Facendo una selezione dei mille nomi, quelli concreti sono soltanto due: l’imprenditore di Hong Kong Richard Lee e il thailandese Bee Taechaubol. Rispetto ai presunti concorrenti e anche alla stessa Wanda (la holding cinese che ha acquistato Infront, cioè il colosso svizzero leader nel mercato dei diritti televisivi mondiali, presieduto dal nipote di Blatter, Philippe, che fra le mille cose è advisor anche della serie A) Lee e Taechaubol hanno qualcosa in più: sono gli unici ad avere realmente incontrato Berlusconi, non in segreto ma nella villa di Arcore, e giocano sia in proprio che con capitali di altri. Non hanno insomma problemi nel reperire i soldi.

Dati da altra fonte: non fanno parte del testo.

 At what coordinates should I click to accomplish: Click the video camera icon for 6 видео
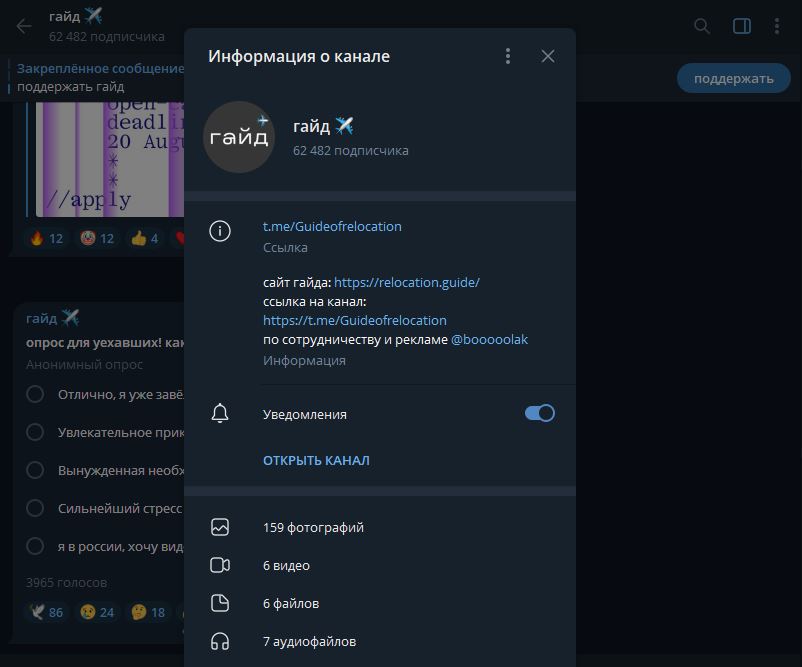tap(222, 565)
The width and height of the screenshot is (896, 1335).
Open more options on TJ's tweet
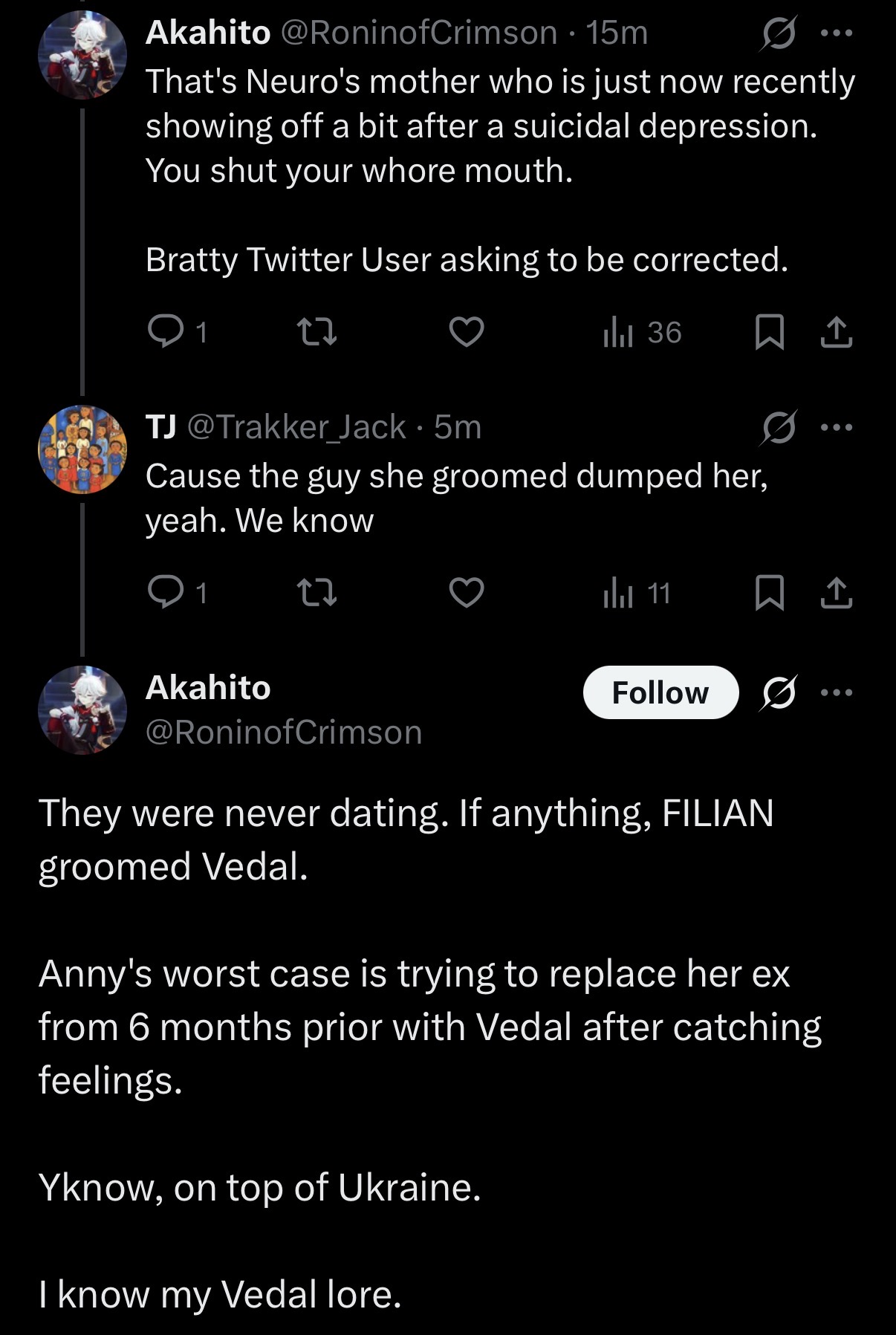click(x=837, y=427)
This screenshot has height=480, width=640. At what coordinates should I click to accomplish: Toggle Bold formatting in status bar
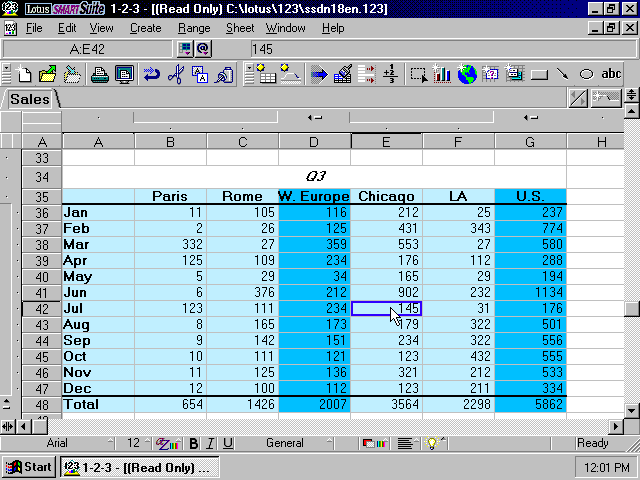tap(193, 443)
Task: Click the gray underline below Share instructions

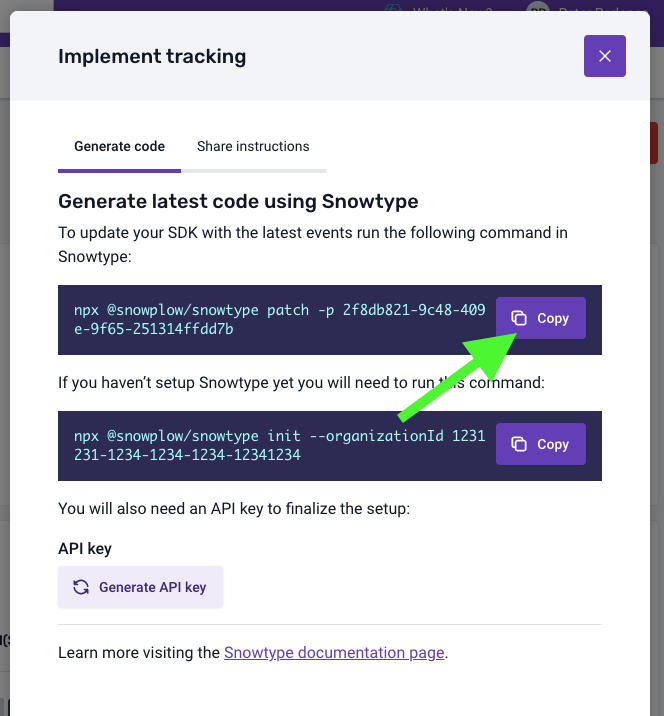Action: 253,171
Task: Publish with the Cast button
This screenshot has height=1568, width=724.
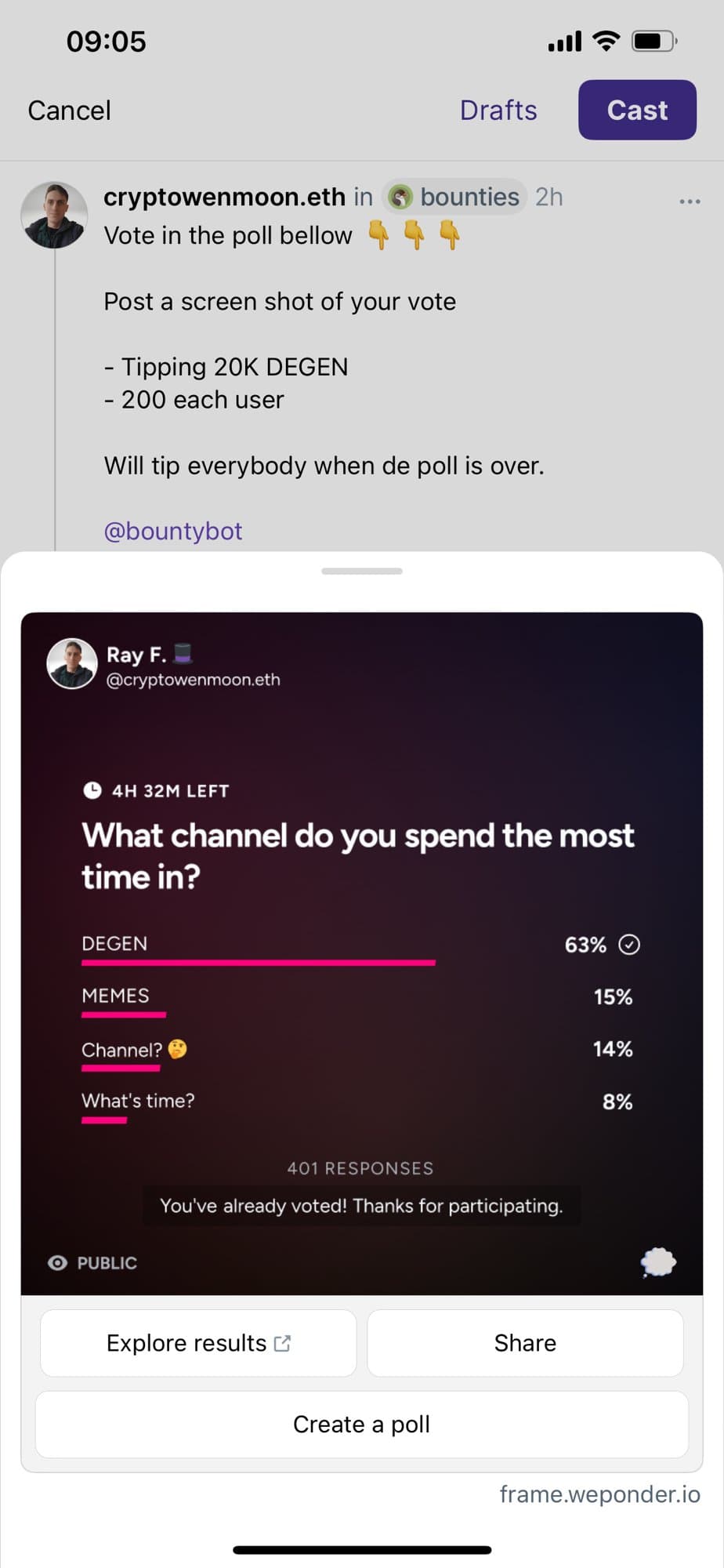Action: point(637,110)
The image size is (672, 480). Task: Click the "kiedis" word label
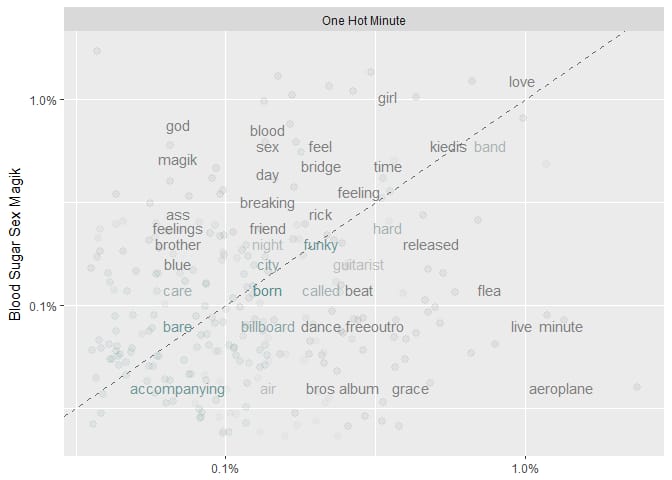448,147
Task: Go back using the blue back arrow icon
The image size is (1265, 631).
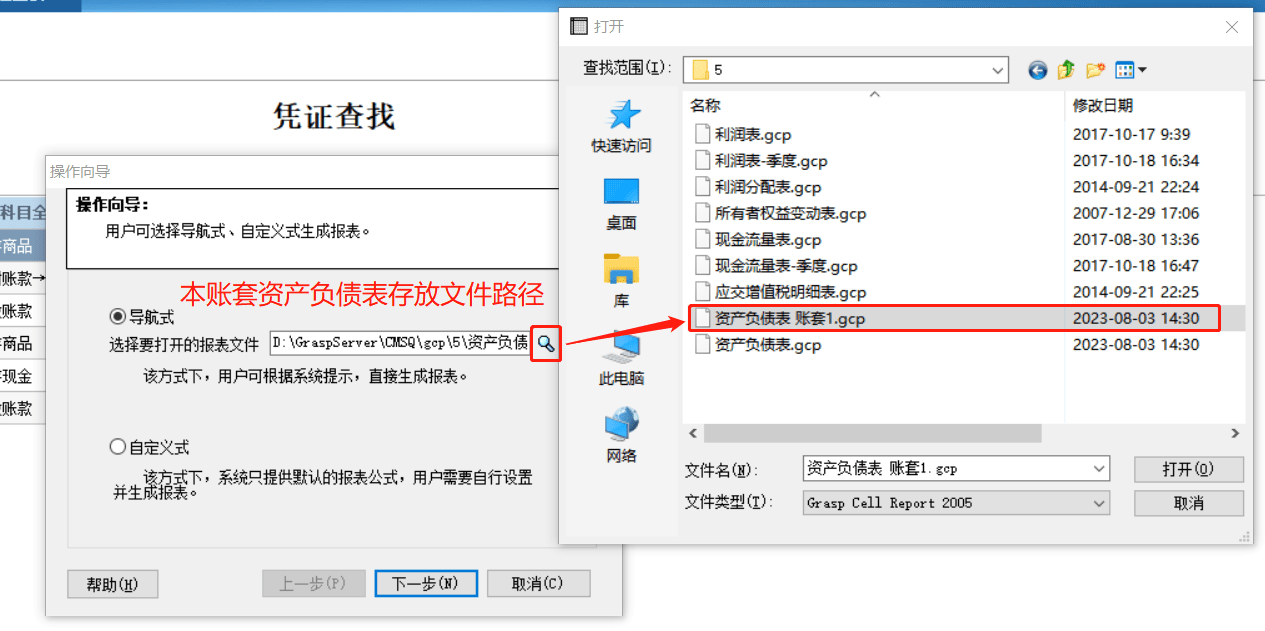Action: point(1038,70)
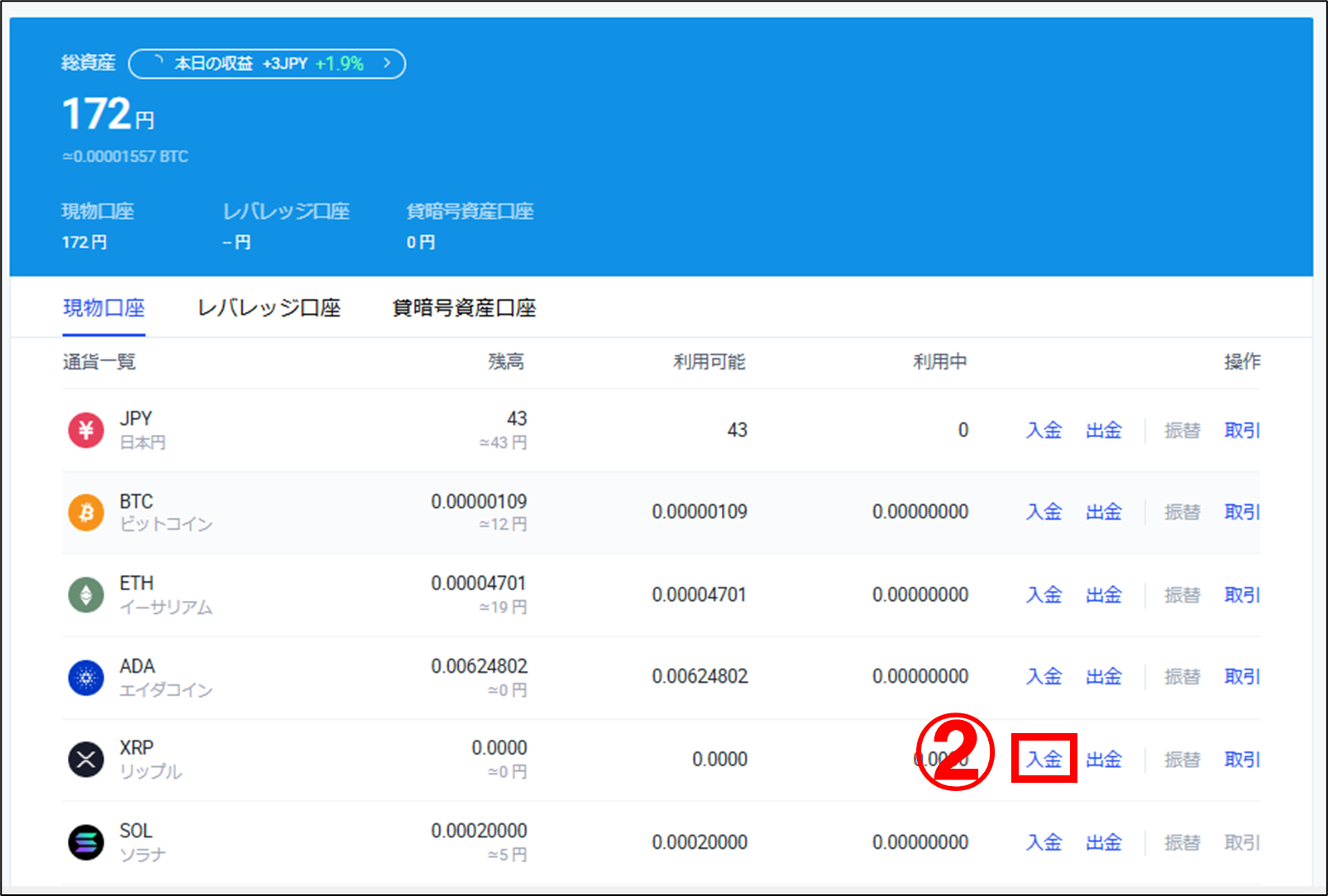The image size is (1328, 896).
Task: Click the Ethereum diamond icon
Action: point(86,594)
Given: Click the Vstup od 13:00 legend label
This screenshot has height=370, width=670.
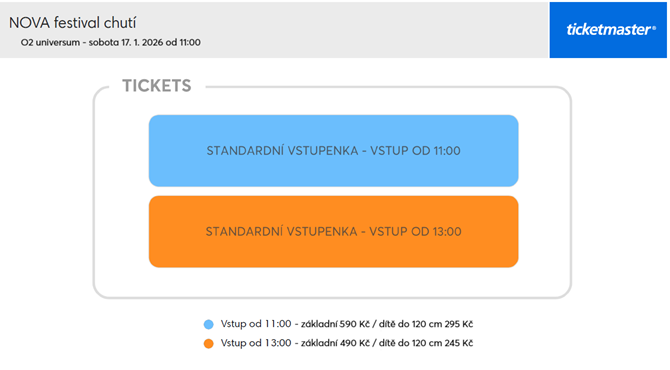Looking at the screenshot, I should coord(256,343).
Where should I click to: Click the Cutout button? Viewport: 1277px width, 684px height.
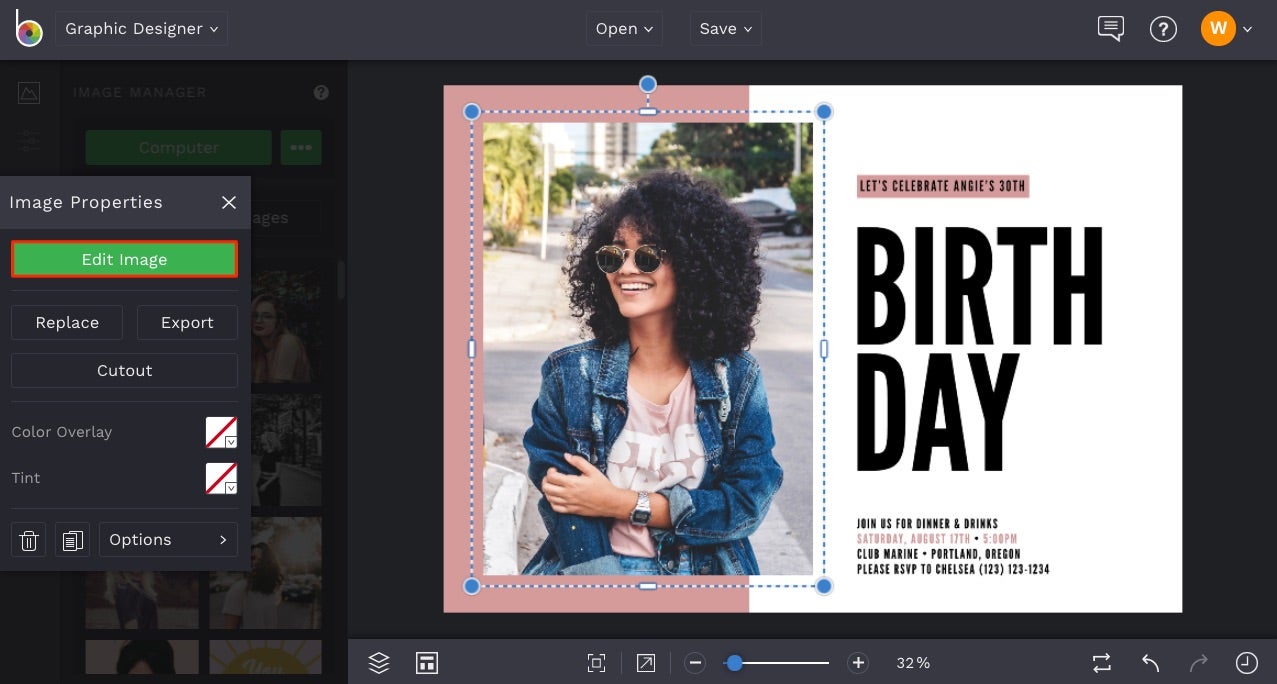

Ad accomunare Inter e Milan c’è la sensazione di provvisorietà, figlia di un “nuovo calcio” che usa le stesse logiche del vecchio. La differenza è che i soldi arrivano dall’estero, così come molti dirigenti. Ed essendo il calcio una metafora di tutto, non è che i tifosi italiani di Inter e Milan stiano facendo i salti di gioia, visto che lo “straniero” non promette di portargli Messi e CR7 ma soltanto magheggi finanziari. Certo è che queste evoluzioni di Moratti e Berlusconi condizionano in maniera pesante la ricostruzione di squadre che per valore della rosa si stanno avvicinando a una dimensione provinciale. Con quale forza Mancini, che comunque ha ricostruito il suo rapporto con Moratti, chiederà rinforzi a Thohir? Con quale criterio si sceglierà il sostituto di Inzaghi? Nessuno al momento lo sa.

(pubblicato sul Giornale del Popolo di giovedì 9 aprile 2015)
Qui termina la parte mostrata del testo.